I'm currently using Spark Structured Steaming to read json data out of a Kafka topic. The json is stored as a string in the topic. To accomplish this I supply a hardcoded JSON schema as a StructType. I'm searching for a good way to dynamically infer the schema of a topic during streaming.
This is my code: (It's Kotlin and not the usually used Scala)
spark
.readStream()
.format("kafka")
.option("kafka.bootstrap.servers", "kafka:9092")
.option("subscribe", "my_topic")
.option("startingOffsets", "latest")
.option("failOnDataLoss", "false")
.load()
.selectExpr("CAST(value AS STRING)")
.select(
from_json(
col("value"),
JsonSchemaRegistry.mySchemaStructType)
.`as`("data")
)
.select("data.*")
.writeStream()
.format("my_format")
.option("checkpointLocation", "/path/to/checkpoint")

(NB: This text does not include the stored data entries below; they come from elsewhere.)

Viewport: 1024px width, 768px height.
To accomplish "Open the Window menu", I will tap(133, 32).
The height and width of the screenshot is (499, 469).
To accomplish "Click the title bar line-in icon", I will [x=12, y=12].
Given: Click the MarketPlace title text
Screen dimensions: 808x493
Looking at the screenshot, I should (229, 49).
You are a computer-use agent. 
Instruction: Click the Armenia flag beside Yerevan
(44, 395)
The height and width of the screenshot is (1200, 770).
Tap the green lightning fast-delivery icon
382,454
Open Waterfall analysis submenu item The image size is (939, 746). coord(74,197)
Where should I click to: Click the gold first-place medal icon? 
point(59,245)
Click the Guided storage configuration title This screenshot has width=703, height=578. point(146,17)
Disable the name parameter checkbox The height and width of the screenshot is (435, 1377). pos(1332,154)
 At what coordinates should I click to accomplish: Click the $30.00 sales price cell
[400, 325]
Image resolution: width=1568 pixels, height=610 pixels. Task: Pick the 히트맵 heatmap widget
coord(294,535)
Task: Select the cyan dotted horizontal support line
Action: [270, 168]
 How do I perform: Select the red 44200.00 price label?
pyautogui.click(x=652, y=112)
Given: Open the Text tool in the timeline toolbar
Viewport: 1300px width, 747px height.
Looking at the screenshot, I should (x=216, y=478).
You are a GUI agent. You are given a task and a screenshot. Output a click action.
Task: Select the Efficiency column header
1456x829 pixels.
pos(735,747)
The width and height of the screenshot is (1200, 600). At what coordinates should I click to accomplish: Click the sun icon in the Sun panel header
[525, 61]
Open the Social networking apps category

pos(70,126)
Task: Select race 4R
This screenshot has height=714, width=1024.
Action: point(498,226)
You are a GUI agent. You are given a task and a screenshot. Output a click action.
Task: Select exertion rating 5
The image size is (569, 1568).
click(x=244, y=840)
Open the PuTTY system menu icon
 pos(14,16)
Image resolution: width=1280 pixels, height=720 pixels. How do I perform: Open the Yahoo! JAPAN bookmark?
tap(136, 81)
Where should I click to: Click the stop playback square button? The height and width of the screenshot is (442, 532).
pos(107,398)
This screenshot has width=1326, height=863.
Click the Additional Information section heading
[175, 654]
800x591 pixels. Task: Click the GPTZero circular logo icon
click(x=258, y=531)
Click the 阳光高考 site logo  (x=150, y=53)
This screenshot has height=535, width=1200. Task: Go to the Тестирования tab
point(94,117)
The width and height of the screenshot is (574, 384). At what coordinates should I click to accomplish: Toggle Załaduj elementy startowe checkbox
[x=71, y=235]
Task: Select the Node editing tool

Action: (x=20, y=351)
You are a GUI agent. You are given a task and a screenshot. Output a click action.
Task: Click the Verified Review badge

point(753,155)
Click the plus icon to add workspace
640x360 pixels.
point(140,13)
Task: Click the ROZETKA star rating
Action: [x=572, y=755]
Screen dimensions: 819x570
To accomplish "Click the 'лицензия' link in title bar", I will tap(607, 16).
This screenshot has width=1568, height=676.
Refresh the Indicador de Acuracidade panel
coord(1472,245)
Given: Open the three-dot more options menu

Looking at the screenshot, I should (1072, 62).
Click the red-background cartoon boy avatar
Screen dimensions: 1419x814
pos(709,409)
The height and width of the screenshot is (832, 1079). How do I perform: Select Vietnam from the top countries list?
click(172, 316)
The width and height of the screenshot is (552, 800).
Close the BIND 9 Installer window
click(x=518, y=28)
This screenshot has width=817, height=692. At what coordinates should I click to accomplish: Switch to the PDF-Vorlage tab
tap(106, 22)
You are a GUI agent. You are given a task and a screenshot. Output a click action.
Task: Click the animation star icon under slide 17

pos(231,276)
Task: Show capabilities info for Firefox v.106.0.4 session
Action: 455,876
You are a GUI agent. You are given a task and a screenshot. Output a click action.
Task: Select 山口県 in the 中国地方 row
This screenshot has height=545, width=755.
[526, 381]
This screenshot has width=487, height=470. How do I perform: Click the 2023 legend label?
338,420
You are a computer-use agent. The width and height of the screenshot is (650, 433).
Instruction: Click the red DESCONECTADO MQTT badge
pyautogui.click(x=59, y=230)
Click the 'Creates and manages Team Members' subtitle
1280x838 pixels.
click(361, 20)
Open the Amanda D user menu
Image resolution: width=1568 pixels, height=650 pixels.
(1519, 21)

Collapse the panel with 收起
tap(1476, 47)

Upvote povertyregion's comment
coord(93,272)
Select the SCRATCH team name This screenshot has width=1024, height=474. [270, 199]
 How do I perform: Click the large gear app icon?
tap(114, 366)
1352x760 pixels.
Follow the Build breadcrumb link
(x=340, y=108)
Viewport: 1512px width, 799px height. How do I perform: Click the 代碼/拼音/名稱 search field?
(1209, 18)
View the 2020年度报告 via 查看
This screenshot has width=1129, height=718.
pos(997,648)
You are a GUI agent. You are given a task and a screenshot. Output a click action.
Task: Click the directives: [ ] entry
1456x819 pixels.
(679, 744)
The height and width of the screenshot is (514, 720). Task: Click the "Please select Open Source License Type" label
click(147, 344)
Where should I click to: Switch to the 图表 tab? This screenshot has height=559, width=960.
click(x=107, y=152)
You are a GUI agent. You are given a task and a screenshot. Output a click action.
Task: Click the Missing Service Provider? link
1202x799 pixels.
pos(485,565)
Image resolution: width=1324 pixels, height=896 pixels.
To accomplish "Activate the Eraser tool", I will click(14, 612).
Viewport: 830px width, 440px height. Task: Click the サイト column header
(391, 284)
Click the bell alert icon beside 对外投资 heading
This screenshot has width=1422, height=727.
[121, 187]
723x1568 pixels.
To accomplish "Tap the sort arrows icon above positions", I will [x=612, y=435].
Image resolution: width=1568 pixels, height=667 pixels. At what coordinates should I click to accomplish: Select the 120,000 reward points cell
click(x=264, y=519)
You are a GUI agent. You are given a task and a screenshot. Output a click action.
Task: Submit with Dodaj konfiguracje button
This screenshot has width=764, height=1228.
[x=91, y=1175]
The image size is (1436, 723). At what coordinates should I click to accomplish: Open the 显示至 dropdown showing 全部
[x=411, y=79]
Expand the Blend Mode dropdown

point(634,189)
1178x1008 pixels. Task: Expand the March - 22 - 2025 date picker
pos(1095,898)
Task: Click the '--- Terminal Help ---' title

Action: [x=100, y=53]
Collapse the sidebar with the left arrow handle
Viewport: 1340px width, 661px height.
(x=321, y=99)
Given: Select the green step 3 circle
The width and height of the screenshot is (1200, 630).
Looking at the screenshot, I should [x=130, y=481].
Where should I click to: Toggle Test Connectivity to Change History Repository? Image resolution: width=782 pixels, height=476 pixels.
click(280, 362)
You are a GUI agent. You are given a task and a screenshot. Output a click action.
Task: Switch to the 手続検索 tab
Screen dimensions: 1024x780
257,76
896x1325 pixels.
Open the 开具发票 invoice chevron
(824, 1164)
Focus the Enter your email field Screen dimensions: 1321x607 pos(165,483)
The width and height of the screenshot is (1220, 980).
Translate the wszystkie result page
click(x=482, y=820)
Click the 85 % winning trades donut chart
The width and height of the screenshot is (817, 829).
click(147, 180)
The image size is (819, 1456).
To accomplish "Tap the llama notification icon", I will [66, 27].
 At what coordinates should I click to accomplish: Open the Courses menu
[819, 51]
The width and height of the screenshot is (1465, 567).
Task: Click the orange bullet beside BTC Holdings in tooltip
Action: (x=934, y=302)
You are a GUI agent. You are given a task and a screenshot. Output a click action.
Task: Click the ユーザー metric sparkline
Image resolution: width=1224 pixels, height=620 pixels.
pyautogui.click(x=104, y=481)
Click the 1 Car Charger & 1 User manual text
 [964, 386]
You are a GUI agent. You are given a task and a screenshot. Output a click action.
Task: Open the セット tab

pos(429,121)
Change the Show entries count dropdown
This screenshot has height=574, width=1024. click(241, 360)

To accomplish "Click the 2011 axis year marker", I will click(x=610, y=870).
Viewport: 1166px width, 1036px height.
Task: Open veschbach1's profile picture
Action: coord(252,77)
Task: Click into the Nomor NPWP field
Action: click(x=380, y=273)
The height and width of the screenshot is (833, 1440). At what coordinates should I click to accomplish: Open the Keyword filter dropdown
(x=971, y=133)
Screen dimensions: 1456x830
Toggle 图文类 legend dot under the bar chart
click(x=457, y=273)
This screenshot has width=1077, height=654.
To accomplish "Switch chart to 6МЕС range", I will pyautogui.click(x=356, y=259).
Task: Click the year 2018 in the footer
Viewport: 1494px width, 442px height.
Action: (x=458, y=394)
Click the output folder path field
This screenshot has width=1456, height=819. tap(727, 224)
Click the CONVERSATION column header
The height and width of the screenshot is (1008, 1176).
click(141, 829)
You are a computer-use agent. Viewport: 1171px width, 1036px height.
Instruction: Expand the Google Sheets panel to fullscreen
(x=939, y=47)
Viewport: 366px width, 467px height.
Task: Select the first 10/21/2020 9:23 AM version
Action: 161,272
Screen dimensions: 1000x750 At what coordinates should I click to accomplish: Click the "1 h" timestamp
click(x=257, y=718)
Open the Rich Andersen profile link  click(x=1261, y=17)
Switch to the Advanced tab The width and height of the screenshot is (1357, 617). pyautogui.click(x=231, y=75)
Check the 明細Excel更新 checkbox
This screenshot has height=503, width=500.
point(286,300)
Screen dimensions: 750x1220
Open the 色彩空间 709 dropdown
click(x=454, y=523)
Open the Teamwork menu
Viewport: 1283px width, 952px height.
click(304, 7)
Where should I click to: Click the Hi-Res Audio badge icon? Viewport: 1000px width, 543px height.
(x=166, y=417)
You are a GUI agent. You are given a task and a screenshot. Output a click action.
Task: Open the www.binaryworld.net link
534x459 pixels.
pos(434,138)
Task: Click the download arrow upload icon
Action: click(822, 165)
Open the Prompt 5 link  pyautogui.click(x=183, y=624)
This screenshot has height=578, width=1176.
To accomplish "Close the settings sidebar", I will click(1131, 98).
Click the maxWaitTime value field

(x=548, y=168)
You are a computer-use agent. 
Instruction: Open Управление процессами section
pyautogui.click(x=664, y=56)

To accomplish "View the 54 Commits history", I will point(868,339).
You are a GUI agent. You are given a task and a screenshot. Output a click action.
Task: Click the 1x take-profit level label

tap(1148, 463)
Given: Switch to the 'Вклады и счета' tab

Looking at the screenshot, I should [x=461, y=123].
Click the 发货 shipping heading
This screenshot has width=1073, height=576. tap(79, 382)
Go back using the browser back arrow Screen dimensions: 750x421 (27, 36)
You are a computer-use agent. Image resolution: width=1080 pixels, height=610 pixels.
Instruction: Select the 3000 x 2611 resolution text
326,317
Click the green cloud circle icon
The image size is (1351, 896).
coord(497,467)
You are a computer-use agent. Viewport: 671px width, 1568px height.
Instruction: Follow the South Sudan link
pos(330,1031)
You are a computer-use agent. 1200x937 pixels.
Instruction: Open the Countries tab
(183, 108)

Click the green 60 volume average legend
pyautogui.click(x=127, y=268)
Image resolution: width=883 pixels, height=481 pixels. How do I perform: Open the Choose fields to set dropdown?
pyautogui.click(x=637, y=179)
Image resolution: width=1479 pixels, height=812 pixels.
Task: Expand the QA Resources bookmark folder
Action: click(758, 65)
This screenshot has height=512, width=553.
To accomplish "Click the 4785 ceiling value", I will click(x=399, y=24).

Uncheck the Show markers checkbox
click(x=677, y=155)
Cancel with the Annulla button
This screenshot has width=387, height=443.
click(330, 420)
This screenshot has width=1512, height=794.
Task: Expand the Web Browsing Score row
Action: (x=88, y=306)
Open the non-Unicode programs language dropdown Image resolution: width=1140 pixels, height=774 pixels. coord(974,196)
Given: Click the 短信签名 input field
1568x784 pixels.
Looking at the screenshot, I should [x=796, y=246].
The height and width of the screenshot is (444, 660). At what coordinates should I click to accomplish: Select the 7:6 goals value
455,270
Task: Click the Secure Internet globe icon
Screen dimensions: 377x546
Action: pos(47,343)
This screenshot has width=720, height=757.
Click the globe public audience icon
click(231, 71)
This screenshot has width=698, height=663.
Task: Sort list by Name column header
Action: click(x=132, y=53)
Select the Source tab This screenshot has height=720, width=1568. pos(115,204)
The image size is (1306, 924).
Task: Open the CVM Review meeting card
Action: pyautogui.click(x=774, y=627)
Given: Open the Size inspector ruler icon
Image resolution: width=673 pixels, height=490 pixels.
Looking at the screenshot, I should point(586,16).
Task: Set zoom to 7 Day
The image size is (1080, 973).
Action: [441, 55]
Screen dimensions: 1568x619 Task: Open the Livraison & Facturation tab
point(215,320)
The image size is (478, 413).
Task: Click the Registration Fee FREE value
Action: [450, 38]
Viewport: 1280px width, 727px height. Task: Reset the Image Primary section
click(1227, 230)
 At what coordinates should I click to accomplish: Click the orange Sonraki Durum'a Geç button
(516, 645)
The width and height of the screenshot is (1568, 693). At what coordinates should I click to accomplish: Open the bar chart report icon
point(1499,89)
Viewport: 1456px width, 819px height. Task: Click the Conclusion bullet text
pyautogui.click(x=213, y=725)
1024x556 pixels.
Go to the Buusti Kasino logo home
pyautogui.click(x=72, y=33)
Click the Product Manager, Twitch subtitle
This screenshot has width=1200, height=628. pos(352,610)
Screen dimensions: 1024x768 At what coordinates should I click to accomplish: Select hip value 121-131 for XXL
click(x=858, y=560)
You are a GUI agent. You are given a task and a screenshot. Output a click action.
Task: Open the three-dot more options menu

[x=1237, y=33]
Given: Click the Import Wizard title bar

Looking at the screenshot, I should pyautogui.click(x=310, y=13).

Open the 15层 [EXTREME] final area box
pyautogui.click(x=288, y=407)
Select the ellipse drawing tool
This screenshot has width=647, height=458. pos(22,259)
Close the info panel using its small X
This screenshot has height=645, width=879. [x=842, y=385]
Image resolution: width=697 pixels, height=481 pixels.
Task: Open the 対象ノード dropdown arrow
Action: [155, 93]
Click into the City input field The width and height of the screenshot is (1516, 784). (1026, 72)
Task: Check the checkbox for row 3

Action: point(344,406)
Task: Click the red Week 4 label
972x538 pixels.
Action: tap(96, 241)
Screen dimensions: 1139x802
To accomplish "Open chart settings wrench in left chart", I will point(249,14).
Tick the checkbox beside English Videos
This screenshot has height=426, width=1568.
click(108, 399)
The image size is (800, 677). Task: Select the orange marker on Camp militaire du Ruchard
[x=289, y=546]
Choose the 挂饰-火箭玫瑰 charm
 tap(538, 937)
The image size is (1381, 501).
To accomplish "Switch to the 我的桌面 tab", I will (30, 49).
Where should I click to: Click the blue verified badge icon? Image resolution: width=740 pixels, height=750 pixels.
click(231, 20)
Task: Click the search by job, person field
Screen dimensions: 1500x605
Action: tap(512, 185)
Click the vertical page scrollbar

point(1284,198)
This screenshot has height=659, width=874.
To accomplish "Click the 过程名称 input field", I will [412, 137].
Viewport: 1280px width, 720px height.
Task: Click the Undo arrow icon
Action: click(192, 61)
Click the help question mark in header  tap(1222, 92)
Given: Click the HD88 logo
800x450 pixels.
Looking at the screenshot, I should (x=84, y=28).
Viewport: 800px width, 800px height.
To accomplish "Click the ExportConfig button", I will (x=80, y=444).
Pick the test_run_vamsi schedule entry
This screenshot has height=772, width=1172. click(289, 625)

.trigger(ProcessingTime("25 seconds"))
.start("/my/path")
.awaitTermination()
Is this possible in a clean way right now without infering it again for each DataFrame? I'm looking for some idiomatic way. If schema inference is not advisable in Structured Streaming I would continue to hardcode my schemas, but want to be sure. The option spark.sql.streaming.schemaInference is mentioned in the Spark docs but I can't see how to use it.